Records contained in a dataset:
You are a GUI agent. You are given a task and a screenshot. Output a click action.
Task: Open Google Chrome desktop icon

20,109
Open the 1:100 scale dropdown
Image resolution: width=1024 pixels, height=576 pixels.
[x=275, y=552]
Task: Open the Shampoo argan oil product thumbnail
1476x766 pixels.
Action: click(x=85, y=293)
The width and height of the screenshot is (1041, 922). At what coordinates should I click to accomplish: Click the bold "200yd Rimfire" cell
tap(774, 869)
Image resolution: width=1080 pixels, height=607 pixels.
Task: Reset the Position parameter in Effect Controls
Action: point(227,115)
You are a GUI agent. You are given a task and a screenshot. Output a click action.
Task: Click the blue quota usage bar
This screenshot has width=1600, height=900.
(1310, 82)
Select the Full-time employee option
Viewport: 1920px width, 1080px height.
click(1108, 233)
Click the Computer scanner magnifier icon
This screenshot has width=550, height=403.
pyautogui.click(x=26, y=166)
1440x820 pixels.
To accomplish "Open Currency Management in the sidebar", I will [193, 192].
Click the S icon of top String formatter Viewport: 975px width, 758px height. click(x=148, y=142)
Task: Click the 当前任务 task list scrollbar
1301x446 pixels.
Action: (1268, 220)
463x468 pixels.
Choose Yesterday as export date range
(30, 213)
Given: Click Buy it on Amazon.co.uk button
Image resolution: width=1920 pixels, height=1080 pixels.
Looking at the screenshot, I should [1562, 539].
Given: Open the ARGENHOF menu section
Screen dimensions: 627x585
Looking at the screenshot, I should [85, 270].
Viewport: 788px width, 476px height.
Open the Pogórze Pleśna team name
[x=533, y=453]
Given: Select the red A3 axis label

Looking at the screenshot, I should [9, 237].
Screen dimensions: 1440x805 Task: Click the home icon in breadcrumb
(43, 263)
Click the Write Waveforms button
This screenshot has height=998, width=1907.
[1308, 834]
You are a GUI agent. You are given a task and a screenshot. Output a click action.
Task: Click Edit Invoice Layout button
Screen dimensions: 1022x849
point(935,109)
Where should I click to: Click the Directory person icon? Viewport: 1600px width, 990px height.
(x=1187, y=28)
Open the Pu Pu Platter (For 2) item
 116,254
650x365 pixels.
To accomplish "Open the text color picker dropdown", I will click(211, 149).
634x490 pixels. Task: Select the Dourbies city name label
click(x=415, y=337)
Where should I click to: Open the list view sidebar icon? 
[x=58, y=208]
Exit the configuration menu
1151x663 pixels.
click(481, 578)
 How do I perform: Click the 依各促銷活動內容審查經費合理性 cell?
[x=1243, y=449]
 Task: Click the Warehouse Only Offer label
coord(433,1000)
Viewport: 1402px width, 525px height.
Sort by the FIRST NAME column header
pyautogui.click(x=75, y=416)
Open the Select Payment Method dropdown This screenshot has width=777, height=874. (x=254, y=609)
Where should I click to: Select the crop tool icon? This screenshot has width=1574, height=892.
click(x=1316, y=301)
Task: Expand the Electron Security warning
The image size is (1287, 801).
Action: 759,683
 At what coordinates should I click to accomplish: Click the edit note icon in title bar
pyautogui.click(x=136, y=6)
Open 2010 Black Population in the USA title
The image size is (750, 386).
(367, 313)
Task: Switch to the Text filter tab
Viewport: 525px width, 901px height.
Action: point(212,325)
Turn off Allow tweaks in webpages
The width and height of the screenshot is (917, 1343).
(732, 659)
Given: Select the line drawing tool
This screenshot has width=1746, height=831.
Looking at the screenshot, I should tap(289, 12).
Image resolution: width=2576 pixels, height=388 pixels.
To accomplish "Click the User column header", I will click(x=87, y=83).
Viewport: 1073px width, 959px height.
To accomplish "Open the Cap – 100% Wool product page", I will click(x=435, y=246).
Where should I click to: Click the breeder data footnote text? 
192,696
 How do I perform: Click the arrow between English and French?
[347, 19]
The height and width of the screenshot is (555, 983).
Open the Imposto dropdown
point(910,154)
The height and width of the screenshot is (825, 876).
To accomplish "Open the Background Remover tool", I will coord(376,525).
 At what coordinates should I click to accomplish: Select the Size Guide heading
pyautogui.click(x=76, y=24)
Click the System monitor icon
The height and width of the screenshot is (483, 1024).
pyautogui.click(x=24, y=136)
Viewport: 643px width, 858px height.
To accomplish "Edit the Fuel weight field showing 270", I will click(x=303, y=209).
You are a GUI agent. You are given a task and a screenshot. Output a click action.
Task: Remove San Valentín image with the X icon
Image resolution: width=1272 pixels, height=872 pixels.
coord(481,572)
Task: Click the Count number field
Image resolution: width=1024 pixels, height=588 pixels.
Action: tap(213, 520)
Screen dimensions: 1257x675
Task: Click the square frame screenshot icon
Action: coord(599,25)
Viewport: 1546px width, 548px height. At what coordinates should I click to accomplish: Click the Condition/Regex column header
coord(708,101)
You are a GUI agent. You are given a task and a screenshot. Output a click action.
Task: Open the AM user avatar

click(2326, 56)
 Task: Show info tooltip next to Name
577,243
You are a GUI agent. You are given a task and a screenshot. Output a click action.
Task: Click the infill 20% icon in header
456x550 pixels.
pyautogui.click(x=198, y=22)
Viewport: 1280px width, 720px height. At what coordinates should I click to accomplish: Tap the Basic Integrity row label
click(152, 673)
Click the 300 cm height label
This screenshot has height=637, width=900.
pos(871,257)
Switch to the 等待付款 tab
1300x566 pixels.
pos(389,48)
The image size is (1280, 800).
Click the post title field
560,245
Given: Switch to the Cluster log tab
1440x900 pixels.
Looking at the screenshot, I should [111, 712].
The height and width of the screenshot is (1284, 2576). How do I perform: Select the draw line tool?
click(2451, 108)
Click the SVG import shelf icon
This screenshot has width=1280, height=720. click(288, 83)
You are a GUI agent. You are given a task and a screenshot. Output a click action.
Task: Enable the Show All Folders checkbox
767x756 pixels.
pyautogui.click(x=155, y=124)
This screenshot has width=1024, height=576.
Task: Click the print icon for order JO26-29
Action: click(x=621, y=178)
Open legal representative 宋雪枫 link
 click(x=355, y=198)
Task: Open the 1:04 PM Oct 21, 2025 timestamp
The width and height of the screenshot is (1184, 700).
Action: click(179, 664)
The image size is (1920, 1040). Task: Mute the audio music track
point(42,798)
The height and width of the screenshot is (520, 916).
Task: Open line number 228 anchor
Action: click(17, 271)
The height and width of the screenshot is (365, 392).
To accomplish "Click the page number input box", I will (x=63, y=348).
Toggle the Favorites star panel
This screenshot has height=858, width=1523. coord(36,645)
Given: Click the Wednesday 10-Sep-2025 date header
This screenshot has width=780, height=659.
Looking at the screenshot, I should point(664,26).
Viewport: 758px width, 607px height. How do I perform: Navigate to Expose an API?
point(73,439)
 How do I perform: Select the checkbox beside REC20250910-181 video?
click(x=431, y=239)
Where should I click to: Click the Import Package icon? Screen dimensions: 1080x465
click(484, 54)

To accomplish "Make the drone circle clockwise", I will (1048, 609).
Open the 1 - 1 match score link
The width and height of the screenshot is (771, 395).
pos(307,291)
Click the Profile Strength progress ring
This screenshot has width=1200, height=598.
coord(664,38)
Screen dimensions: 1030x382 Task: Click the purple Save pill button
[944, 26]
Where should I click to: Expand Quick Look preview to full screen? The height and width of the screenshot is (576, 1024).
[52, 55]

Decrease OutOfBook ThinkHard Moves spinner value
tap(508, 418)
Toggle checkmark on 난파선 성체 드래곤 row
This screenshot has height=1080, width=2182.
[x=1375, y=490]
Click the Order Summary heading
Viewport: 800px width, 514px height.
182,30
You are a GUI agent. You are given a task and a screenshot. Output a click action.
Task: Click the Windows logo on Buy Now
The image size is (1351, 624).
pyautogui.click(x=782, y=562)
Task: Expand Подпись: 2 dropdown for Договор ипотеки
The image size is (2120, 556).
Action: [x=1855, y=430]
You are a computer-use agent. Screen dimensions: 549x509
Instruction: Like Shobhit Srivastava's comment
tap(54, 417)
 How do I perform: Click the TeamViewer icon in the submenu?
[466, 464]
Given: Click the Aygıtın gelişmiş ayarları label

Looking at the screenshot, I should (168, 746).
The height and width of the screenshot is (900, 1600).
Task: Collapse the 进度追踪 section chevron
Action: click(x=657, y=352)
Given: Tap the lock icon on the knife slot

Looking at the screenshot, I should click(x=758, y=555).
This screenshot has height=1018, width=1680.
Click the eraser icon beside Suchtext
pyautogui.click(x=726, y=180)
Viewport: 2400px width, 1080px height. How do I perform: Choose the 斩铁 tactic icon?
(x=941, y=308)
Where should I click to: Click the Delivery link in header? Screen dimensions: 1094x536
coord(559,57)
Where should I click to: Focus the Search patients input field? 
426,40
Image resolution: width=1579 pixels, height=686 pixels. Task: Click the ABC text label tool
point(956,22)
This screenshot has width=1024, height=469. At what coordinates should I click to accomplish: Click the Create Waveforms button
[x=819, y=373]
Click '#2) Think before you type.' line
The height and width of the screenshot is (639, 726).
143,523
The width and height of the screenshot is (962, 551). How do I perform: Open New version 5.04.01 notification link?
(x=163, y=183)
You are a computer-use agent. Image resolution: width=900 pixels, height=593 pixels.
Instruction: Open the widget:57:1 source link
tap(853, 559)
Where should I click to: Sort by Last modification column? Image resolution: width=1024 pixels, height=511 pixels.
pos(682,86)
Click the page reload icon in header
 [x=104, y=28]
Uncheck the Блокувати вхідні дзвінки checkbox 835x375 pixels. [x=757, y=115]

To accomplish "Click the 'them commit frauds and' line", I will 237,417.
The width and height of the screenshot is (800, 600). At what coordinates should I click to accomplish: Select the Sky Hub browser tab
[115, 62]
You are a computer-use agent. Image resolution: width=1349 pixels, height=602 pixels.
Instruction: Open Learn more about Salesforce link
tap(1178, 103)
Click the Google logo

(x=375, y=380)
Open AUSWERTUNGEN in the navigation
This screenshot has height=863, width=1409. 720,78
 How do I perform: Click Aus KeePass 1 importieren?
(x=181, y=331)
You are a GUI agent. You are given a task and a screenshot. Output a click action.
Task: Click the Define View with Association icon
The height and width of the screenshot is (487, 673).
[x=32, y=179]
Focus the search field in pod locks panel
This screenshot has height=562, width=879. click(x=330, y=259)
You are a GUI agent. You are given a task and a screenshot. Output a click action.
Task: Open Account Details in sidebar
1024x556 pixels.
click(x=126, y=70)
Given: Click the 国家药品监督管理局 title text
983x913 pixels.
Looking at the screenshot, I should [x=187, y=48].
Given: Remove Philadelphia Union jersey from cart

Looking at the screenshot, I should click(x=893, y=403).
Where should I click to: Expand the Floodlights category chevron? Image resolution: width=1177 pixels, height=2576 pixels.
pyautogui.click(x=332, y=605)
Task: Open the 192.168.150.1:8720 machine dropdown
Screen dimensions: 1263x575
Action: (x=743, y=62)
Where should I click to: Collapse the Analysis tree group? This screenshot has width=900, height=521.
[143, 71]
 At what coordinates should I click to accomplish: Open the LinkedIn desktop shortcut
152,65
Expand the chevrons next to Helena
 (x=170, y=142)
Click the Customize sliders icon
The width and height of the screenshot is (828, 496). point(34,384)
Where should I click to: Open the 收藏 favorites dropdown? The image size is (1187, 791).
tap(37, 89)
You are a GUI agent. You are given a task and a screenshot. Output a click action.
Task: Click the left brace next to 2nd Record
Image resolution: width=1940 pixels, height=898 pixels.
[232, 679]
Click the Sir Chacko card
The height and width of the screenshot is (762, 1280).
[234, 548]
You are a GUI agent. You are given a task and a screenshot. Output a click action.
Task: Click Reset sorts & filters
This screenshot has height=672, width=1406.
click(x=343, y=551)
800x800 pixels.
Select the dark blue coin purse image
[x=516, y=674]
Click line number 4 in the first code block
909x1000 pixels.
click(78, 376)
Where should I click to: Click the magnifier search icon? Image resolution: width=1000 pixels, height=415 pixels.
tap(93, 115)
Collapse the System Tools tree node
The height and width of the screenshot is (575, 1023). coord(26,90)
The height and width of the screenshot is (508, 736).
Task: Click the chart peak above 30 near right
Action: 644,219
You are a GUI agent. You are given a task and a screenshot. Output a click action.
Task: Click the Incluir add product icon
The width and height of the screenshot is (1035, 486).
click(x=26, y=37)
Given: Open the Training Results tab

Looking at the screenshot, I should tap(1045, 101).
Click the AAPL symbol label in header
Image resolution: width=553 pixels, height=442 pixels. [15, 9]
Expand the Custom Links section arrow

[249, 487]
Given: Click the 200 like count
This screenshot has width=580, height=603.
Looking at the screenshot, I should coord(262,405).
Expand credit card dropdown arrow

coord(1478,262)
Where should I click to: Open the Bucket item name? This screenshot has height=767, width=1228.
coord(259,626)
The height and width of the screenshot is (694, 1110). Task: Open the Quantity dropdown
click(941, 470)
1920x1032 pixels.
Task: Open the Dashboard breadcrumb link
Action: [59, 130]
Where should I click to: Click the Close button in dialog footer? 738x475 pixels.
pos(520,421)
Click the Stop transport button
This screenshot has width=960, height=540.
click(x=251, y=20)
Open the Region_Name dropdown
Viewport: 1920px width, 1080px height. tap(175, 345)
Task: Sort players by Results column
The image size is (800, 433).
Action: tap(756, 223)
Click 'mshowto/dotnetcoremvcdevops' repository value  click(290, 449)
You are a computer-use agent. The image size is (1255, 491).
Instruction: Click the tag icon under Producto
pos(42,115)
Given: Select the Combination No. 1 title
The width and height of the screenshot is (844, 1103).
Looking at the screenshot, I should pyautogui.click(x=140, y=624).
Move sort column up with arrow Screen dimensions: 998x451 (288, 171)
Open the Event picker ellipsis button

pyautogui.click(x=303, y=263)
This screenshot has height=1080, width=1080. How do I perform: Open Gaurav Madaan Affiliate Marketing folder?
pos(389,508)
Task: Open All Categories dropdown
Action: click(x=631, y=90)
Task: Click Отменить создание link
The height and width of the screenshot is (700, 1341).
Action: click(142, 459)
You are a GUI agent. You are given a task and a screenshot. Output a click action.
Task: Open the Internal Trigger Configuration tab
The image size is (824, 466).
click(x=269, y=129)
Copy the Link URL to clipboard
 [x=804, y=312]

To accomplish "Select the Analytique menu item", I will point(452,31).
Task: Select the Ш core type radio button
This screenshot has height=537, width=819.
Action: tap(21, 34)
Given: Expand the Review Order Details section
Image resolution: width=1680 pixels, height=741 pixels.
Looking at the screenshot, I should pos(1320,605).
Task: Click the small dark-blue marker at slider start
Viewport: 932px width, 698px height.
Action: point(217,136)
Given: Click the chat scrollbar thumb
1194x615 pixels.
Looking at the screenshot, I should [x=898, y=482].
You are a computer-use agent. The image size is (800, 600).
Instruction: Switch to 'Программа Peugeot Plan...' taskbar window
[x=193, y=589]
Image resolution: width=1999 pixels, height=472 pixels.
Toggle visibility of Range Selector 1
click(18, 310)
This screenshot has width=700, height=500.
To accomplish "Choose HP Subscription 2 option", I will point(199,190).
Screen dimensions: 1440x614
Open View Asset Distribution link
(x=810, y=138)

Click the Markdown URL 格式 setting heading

● **EXERCISE OBJECTIVE**: Going through the records, work out how many lines contain the word "type". Please answer with the number only.

● **ANSWER TO THE PROBLEM**: 2